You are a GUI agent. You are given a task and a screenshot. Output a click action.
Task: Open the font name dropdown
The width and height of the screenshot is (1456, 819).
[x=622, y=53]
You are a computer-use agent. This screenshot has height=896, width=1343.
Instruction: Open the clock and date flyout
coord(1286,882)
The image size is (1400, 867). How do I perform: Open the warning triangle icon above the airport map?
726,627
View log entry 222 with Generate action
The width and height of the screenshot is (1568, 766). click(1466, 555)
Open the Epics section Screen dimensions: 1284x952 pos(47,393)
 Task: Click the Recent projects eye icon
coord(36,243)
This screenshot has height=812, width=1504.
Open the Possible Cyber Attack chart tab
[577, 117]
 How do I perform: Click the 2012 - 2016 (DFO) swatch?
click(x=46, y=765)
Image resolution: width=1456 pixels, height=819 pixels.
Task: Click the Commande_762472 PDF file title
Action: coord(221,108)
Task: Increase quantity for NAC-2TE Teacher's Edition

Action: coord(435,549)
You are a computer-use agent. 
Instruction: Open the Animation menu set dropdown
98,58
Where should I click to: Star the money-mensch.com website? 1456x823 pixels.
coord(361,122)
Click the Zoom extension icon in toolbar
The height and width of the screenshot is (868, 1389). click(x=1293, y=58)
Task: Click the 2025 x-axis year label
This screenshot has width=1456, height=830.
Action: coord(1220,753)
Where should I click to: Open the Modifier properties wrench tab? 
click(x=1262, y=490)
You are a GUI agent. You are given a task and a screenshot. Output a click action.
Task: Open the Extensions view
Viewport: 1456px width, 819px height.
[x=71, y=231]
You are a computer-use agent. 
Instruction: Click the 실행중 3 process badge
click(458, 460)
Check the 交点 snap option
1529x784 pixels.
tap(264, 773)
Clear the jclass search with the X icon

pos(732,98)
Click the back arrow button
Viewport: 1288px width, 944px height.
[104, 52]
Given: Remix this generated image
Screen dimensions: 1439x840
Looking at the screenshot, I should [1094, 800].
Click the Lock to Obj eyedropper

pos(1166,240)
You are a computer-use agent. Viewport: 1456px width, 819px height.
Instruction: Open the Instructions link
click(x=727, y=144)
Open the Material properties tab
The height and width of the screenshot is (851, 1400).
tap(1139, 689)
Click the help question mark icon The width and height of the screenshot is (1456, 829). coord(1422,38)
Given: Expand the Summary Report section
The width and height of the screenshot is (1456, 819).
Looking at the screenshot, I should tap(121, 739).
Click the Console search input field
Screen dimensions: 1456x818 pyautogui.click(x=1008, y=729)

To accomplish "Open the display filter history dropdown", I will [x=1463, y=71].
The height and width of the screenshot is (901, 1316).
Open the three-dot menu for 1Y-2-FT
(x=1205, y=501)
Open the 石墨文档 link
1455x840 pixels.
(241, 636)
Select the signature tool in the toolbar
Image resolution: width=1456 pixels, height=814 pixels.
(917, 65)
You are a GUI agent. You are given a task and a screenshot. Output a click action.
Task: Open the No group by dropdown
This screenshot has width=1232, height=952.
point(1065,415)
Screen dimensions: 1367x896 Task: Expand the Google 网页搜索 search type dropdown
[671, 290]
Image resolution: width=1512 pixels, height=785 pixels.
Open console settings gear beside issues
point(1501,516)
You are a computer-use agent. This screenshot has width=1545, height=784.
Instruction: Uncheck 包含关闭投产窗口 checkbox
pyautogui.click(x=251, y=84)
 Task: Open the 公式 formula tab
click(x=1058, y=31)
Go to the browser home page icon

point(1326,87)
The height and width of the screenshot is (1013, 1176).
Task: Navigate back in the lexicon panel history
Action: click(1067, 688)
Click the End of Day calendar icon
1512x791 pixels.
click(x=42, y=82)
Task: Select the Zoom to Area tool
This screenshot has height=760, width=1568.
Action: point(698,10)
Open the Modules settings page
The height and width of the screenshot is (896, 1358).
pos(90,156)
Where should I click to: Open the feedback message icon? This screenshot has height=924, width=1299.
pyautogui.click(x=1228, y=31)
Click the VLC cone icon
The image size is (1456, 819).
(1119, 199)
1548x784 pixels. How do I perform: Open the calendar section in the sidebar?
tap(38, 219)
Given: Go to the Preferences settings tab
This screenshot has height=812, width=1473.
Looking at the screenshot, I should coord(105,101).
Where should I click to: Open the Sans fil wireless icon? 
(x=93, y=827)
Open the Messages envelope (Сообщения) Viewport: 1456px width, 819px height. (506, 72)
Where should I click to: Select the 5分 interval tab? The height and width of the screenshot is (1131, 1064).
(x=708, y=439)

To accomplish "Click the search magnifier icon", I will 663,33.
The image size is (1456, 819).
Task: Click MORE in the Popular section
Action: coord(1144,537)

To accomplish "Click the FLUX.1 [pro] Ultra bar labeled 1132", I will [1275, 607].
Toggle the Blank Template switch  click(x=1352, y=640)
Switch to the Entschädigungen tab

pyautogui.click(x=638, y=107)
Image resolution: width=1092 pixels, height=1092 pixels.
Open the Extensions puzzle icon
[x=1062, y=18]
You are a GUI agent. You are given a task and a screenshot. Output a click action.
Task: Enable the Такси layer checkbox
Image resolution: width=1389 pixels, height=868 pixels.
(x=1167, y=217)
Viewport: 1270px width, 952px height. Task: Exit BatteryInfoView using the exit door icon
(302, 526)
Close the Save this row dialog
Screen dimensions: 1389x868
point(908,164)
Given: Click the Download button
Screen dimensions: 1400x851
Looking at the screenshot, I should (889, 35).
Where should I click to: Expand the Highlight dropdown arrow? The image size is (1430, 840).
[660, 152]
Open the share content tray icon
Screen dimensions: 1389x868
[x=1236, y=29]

..............................

## WHAT IS REQUIRED
Working through the entries line by line, count those containing "button" and report only the number.

## TASK ANSWER
2